TO ALLOW PROJECTION staff to be in total control (and to abide by local fire safety regulations), power amplifiers usually reside in the production box. To overcome damping losses of long cable runs, amplifiers capable of monitoring the load at the speaker should be used to maintain a tight transient response.
The majority of screen loudspeakers presently use high-frequency compression drivers coupled to various shapes and sizes of horns. Low frequencies are mainly reproduced from either horn, or now becoming more popular, bass reflex cabinets. The HF compression driver is efficient and with matching horn offers predictable frequency coverage. However their impulse and distortion characteristics fall way short of other methods of generating clean undistorted sound at high SPLs (Sound Pressure Levels). To cover the full frequency range, passive crossovers built into the cabinet need to be used. A passive crossover on the end of a long cable works wonders on damping factors. To avoid the crossover, an alternative technique is to use an array of small multiple full frequency range drivers. However, electronic equalisation is required to correct for falling HF response due to mechanical damping.

(EXTRACTED MATERIAL)
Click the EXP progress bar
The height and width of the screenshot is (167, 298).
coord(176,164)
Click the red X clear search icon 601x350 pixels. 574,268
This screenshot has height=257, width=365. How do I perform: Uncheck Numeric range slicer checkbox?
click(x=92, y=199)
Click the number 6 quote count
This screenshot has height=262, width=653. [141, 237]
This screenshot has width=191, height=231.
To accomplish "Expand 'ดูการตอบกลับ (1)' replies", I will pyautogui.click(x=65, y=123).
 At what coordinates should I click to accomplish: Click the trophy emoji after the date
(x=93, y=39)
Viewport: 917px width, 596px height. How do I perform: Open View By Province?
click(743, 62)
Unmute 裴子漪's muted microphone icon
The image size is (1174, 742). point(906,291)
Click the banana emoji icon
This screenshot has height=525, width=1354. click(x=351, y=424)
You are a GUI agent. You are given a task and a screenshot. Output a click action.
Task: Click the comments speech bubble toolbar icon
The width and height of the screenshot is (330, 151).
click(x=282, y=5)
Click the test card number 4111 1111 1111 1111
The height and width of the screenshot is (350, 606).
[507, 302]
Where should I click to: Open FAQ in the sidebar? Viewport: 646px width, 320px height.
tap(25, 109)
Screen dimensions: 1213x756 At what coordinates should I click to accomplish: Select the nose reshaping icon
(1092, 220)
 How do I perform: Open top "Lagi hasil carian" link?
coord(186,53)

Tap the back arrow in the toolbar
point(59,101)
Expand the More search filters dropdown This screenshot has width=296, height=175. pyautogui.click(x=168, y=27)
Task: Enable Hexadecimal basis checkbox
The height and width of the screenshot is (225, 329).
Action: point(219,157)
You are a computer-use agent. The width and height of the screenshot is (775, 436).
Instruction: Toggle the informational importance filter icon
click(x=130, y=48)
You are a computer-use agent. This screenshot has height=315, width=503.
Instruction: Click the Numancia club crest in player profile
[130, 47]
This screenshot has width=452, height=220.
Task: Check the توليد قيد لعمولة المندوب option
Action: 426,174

(WHAT THIS EXERCISE ASKS)
a – Does the screen loudspeaker text agree with each of these statements: (i) power amplifiers are usually kept in the production box, (ii) most screen loudspeakers use high-frequency compression drivers coupled to horns, and (iii) an array of small full-range drivers needs no electronic equalisation? For each one, answer yes or no and quote the words of the text that decide it.
b – Can you carry the screen loudspeaker text on from its last sentence?

(EXERCISE ANSWERS)
a –
(i) Yes: "power amplifiers usually reside in the production box"
(ii) Yes: "The majority of screen loudspeakers presently use high-frequency compression drivers coupled to various shapes and sizes of horns."
(iii) No: "However, electronic equalisation is required to correct for falling HF response due to mechanical damping."

b –
The cinema screen acts as a filter and reflector of sound. To overcome the high-frequency attenuation a drive unit capable of sustaining a considerable HF boost but with very low distortion is required. The Compact driver is a new class of loudspeaker component - new loudspeaker technology. It is neither a conventional compression driver nor a ribbon, but uses a flat, rectangular membrane, the driving force being applied over the entire sound radiating surface. The very low moving mass (typically one sixth of a similar compression driver) offers a fast transient response and a 1-30kHz frequency range. The absence of a phasing plug keeps compression-related distortion to below 1.5% at peak power levels of 1kW (other drivers exhibit distortion figures between 30% and 50%). By arraying this type of drive unit, uniform coverage of a film theatre can be achieved without the need for horns.
THE PROPAGATION OF sound within the auditorium has never been properly considered in the majority of cinema complexes in use today. Instead, the decor fundamentally determines the sound treatment. Ventilation systems, door hinges, loose floorboards and projector noise are all distractions that get overlooked - along with the rustling of popcorn. The cost of improving the acoustic conditions is often high and disruptive, and so a system that actively assists the distribution of clean sound throughout the auditorium, effectively overriding the original acoustic is an ideal solution to the problem.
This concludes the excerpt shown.